Against these interlocutors the present appeal was brought, in so far as the use of the water was taken for washing and bleaching, and also against the bleaching of clothes on the appellant's property.

Kelso Case, ante Vol. I. p. 632; and App. Vol. ii. p. 4.

Pleaded for the Appellant.—There is no such servitude known in law as the drying and bleaching of clothes or linen; such a servitude would resolve itself into a right of property, for, while the ground was covered with linen, it could be of no use to the owner. No right of property is claimed. They do not profess to have any title to such, because the washing green is the appellant's exclusive property. And the right which the inhabitants have exercised over it, by the indulgence and tolerance of the appellant, of bleaching linen, is not a right of property, nor can it be a right of servitude, because such a servitude the law does not acknowledge; which view of the law was supported by the case of Jaffray v. Roxburgh, where it was found that a servitude of bleaching and drying linen upon the island called the Ana or Sandbed, was not sustainable, as unknown in law. And the inhabitants of the burgh as individuals, who have thus claimed the right, have no title in them to acquire such by prescription.

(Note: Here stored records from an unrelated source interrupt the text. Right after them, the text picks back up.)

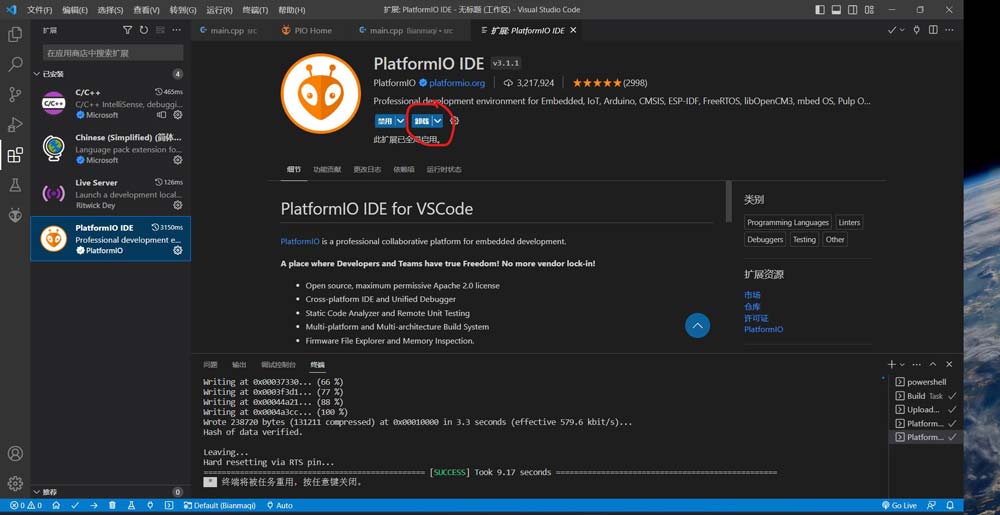Click the Programming Languages category button

pyautogui.click(x=787, y=222)
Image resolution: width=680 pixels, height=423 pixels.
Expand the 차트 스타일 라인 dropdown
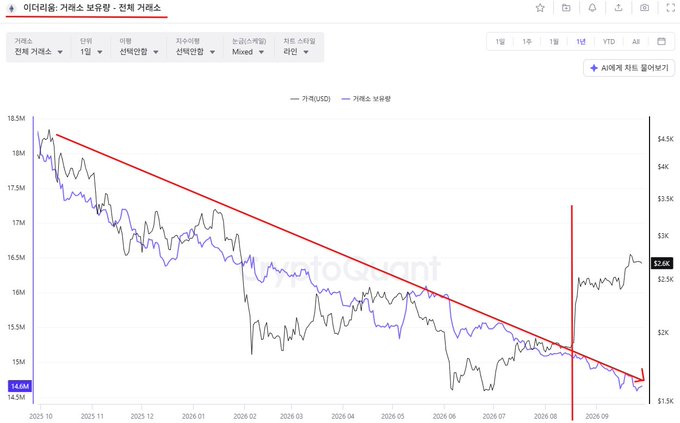coord(299,47)
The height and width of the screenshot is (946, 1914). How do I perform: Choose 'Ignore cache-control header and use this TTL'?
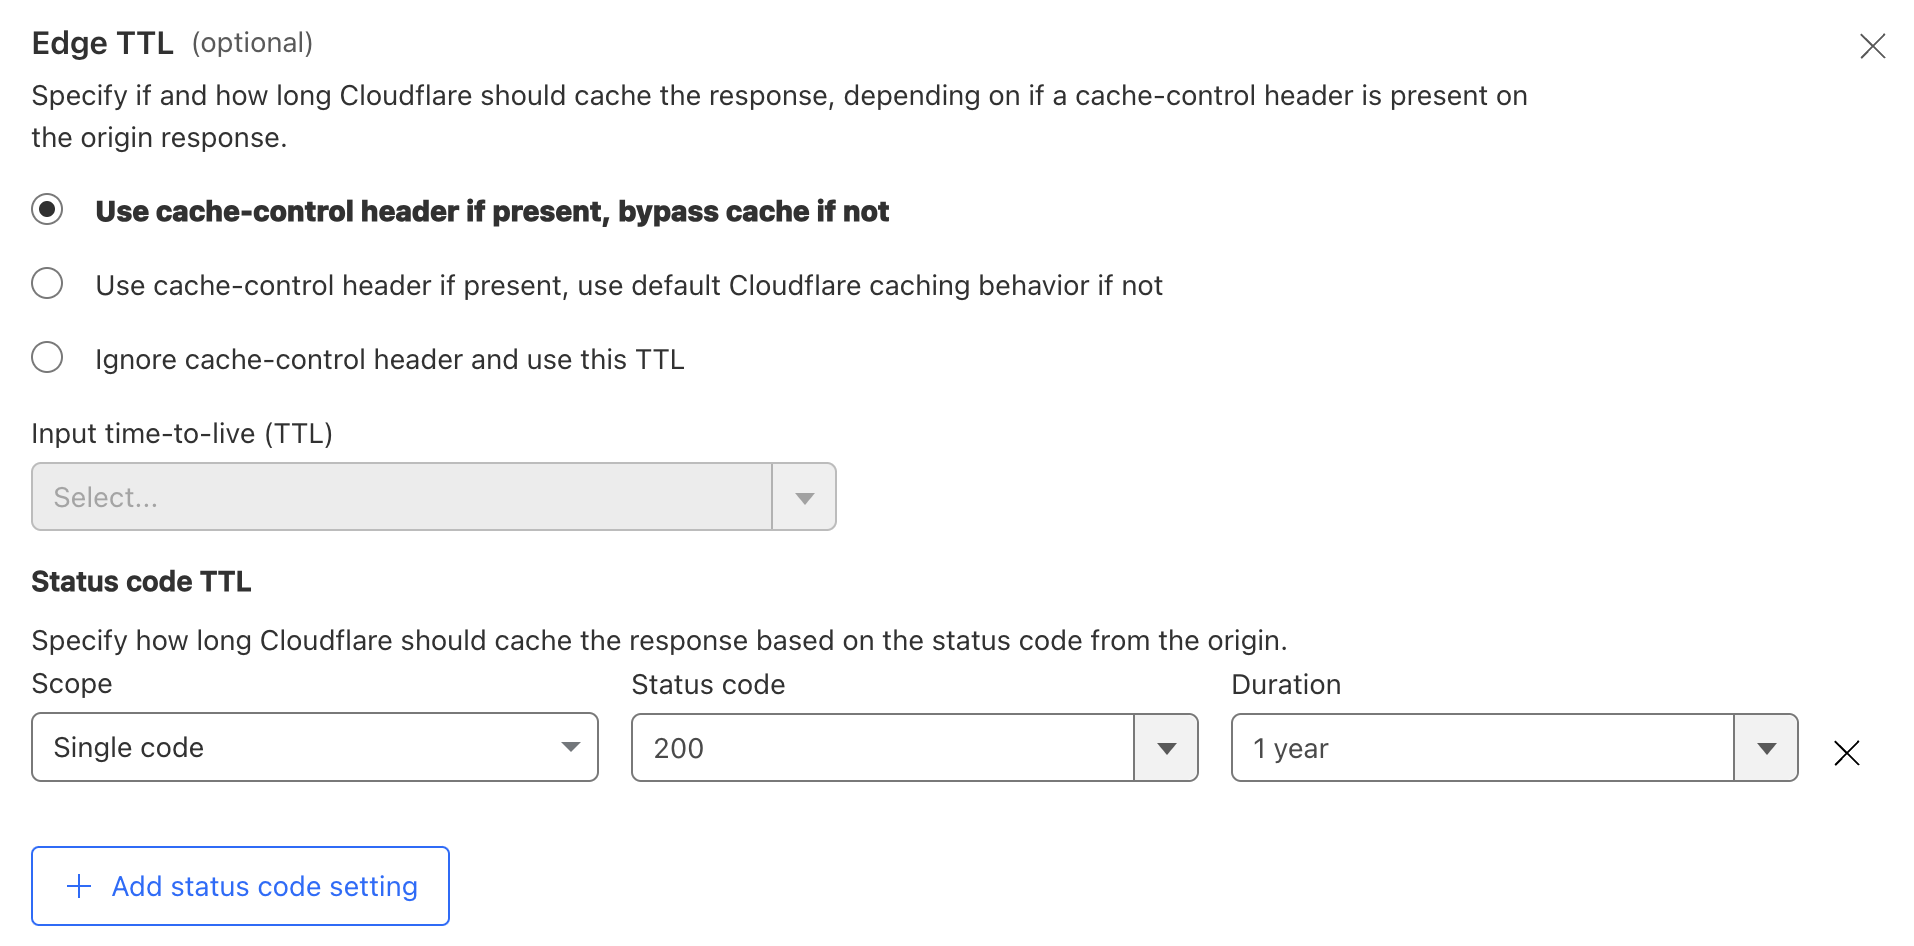click(47, 358)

Pleaded for the Respondents.—The corporation and community of the town of Dysart have been in the immemorial use and possession of the wells and washing green in question, and have bleached their linen thereon ever since the town was a burgh. And though the ancient charters of the

Page: 558

burgh are now lost, and cannot now be appealed to, yet the last charter 1483 grants the territory of the town limited by no precise boundaries, with all the privileges, liberties, and pertinents thereto belonging. These latter words are equivalent to an express grant, as they suppose that, in the original charters, such a right had been conferred. At any rate, if the burgh has not a right of property over the same, it has acquired by this possession a right of servitude upon the wells and green, of taking water from the former, and bleaching their linens upon the latter. The servitude of bleaching linen is perfectly legal, and may be acquired. And it does not follow because such a servitude has not hitherto been known, that therefore it is not sustainable, because Lord Stair (B. i. tit. 7. § 5.) says, “That there may be as many servitudes as there are ways.” The burgh, therefore, as a corporate body, and not the individual inhabitants for themselves, had acquired this right on behalf of the whole burgh, comprehending the burgesses and inhabitants of the burgh; and the magistrates and town council, being the trustees or managers of the burgh, and representatives of the community, the corporation can in no case possess, use, or acquire rights of this kind otherwise than through the inhabitants individually. And it has never been disputed that a corporate body has a good title to acquire such rights, and to preserve them by the use and possession of its inhabitants.

After hearing counsel, it was

Ordered and adjudged that the interlocutors complained of be affirmed.

Counsel: For Appellant, Al. Wedderburn, Ar. Macdonald.
For Respondents, Henry Dundas, T. Erskine.

Note.—The question as to bleaching, and the use of the water for washing and bleaching, was alone appealed. The judgment of the Court of Session as to the use of the water of the wells by the inhabitants for family use, and a road or access thereto, was acquiesced in.